At the party after The WholeNote’s 20th anniversary concert at Trinity-St. Paul’s Centre, Friday September 25, a former Governor-General of Canada (who shall remain nameless) said to me some kind words to the effect that we were to be commended for the service we had rendered to the artistic community over the past two decades and to individuals like her who in large part get their information about what is out there musically from this publication.
My reply, if I remember correctly after two hours onstage with the inimitable Mary Lou Fallis (thank you, Mary Lou!), was that the most amazing thing is not the fact that we told the story, but the fact that the story existed to be told.
All we have done is to document one aspect of the astoundingly vibrant cultural life of the remarkable cultural fertile crescent along the Canadian shoreline of Lake Ontario. Take a quick look at the Blue Pages in the centre of this magazine and the listings in any issue of the magazine, and you will see what I mean.
Bottom line: There would be no WholeNote if there had not been an extraordinary music scene in these parts to document.
October 19: That is why we are weighing in on the topic of the federal election now under way. Because we believe the artistic life of this city and region is under threat in some very significant ways. And people who care about that should think carefully when they cast their vote.
I am not going to tell you who I think you should vote for. But I am going to tell you what I think you should vote against.
One: Vote against candidates and parties who use the word “middle class” as if they know what it means. And then go on to talk about “what middle class Canadians want” as if that were the only important thing in the election.

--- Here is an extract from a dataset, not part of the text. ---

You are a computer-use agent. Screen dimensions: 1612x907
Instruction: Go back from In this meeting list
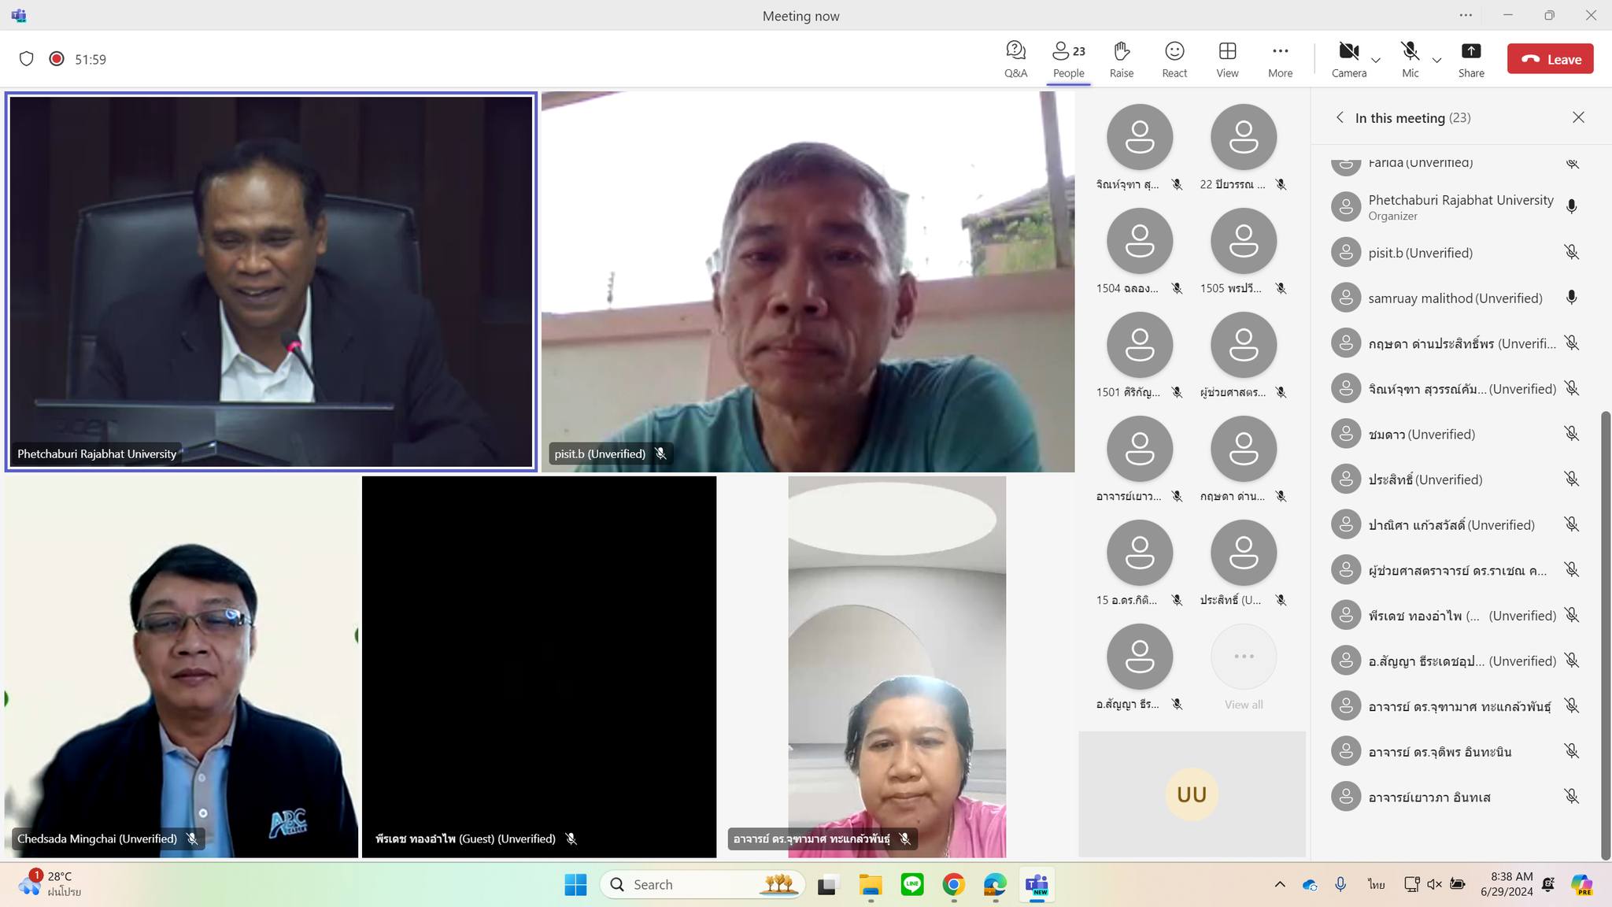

In a story in this issue, pianist Eve Egoyan, at some point, talks about life as “an independent artist who makes a living in bits and pieces.” Ask yourself: how many “middle class” people would describe the way they make a living in those terms? And then ask yourself how many cultural workers you know who fit that description?
Finally, ask yourself which parties’ policies are geared to the needs of the other people in our society who also “make a living in bits and pieces” but don’t have the cachet that gets artists (even starving ones) invited to dine at the tables of those who make their living in much more orderly and predictable ways.

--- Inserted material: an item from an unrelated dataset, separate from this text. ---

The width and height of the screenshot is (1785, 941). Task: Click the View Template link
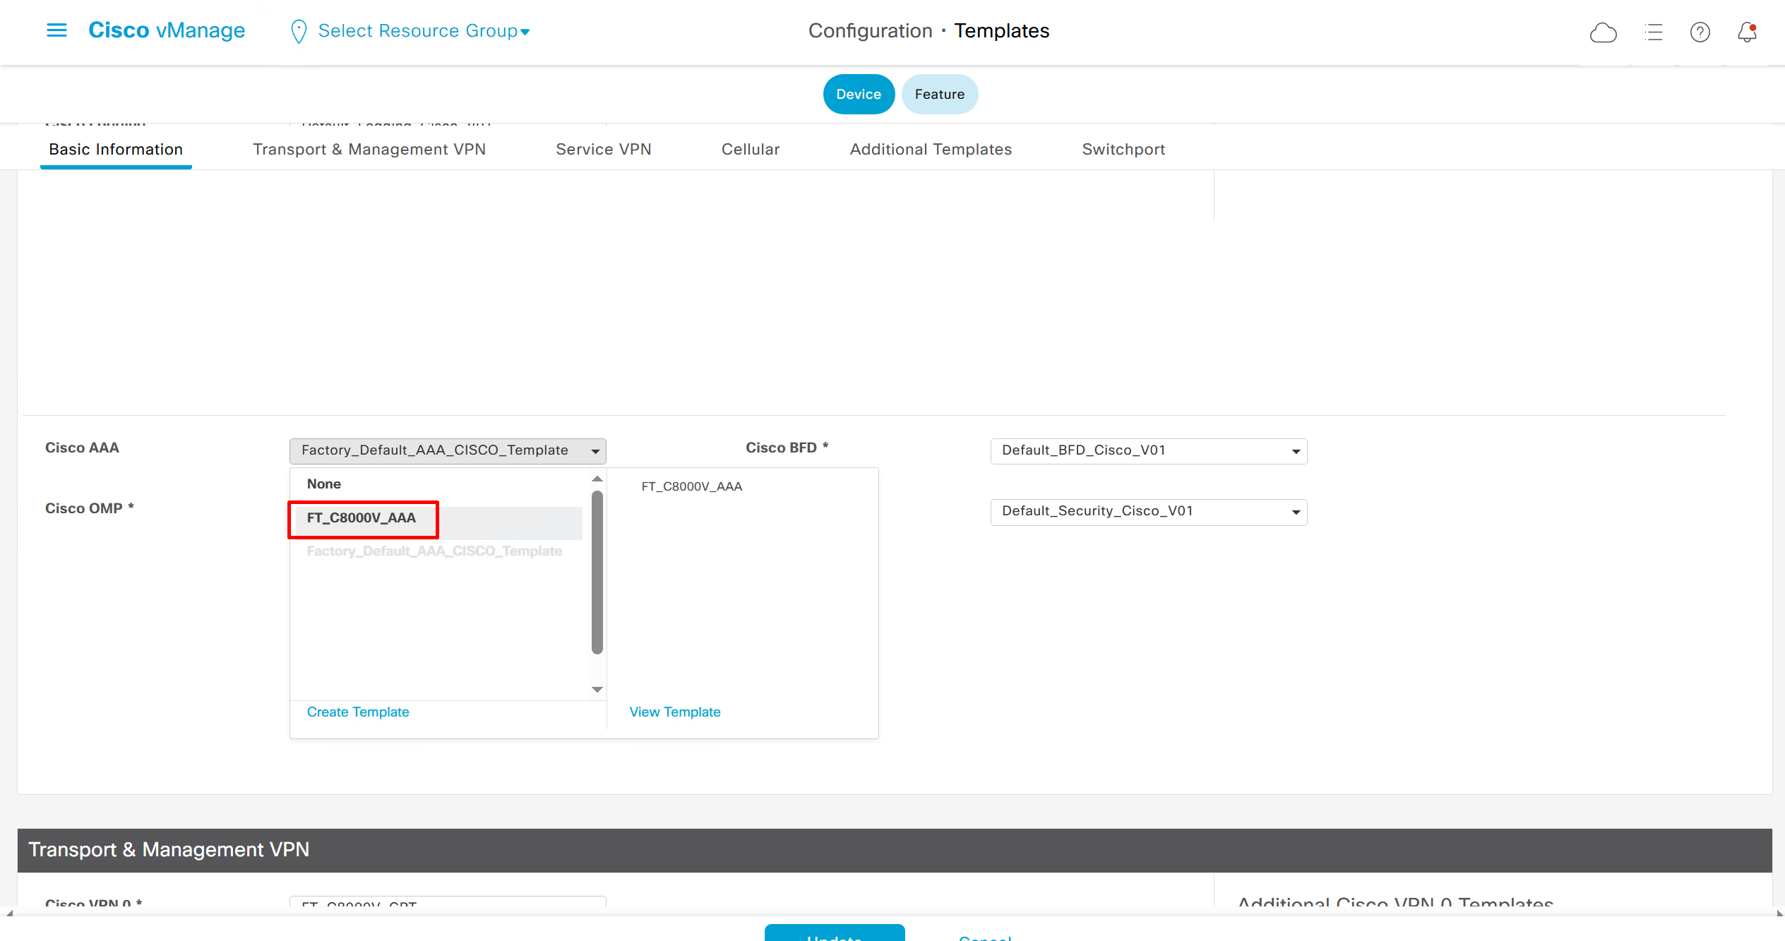(674, 712)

Look to support parties with policies that support and empower the working poor, for the majority of the artists that make our society rich in ways beyond money fall into that category for a significant part of their lives, even while they bring us all joy.
Two: Vote against candidates and parties who pit cities against suburbs; and who don’t seem to understand that the only way to keep our cities truly, fully culturally alive in the ways that made this magazine possible is to enable the next generation of artists to be able to afford to live in the places where they learn and ply their trade.

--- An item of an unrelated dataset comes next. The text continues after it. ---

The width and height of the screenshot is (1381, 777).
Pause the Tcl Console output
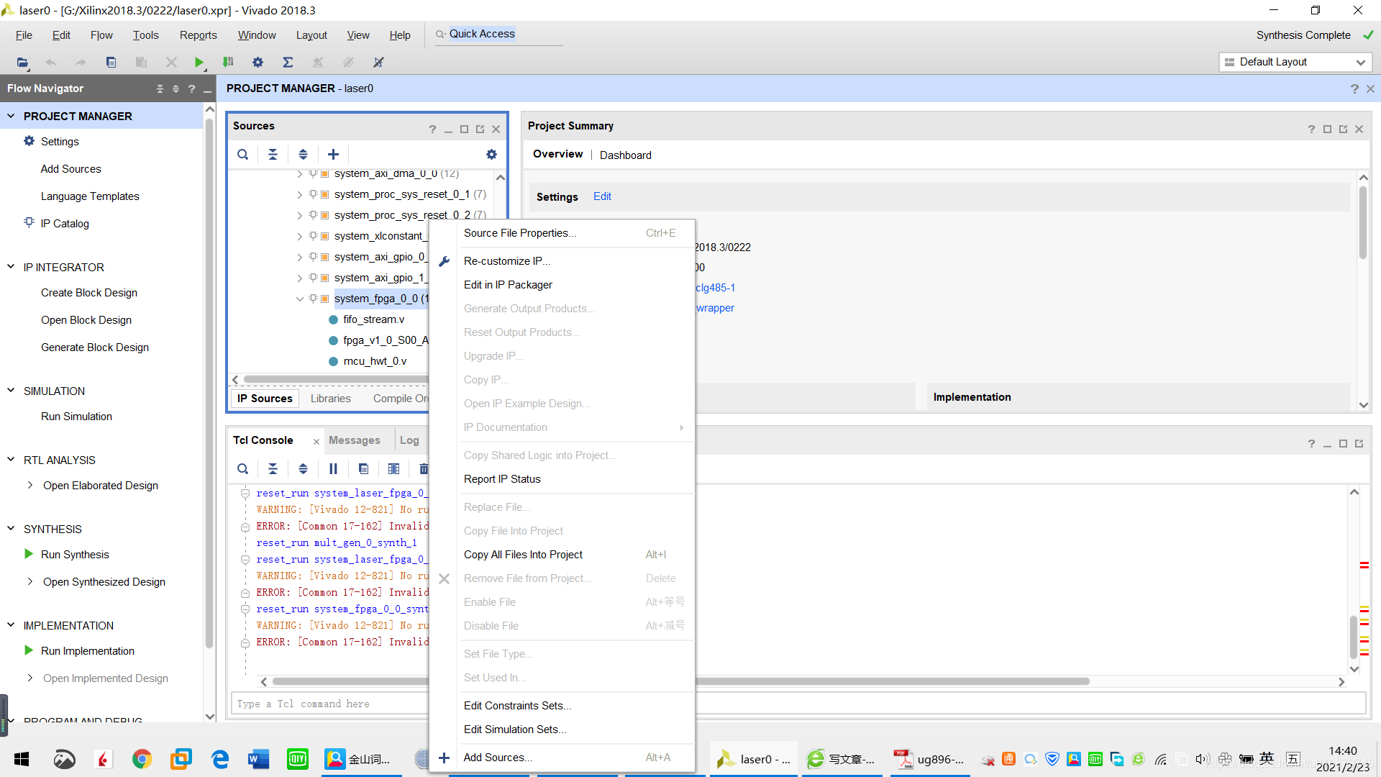pyautogui.click(x=333, y=469)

Ask yourself: what will have changed irreversibly for the worse when our audiences can afford to live in a city, but the majority of the artists on its stages cannot?
Three: Vote against candidates and parties whose policies suggest they think throwing money at studying problems is actually part of the solution.
Or who base their campaigns on promises to make great new things from scratch without explaining how they will build on what is already there.
Or who say that solutions for those in the arts, whose lives are built of bits and pieces, are different than for everyone else in the same boat.
And then vote.
Twenty-year archive: Earlier in this rant I mentioned that what The WholeNote has done is to document the musical life of this thin strip of land for the past twenty years.
As part of this 20th anniversary celebration, we are pleased to announce we have digitized our first 20 years. They are available for your nostalgic pleasure at thewholenote.com/previous.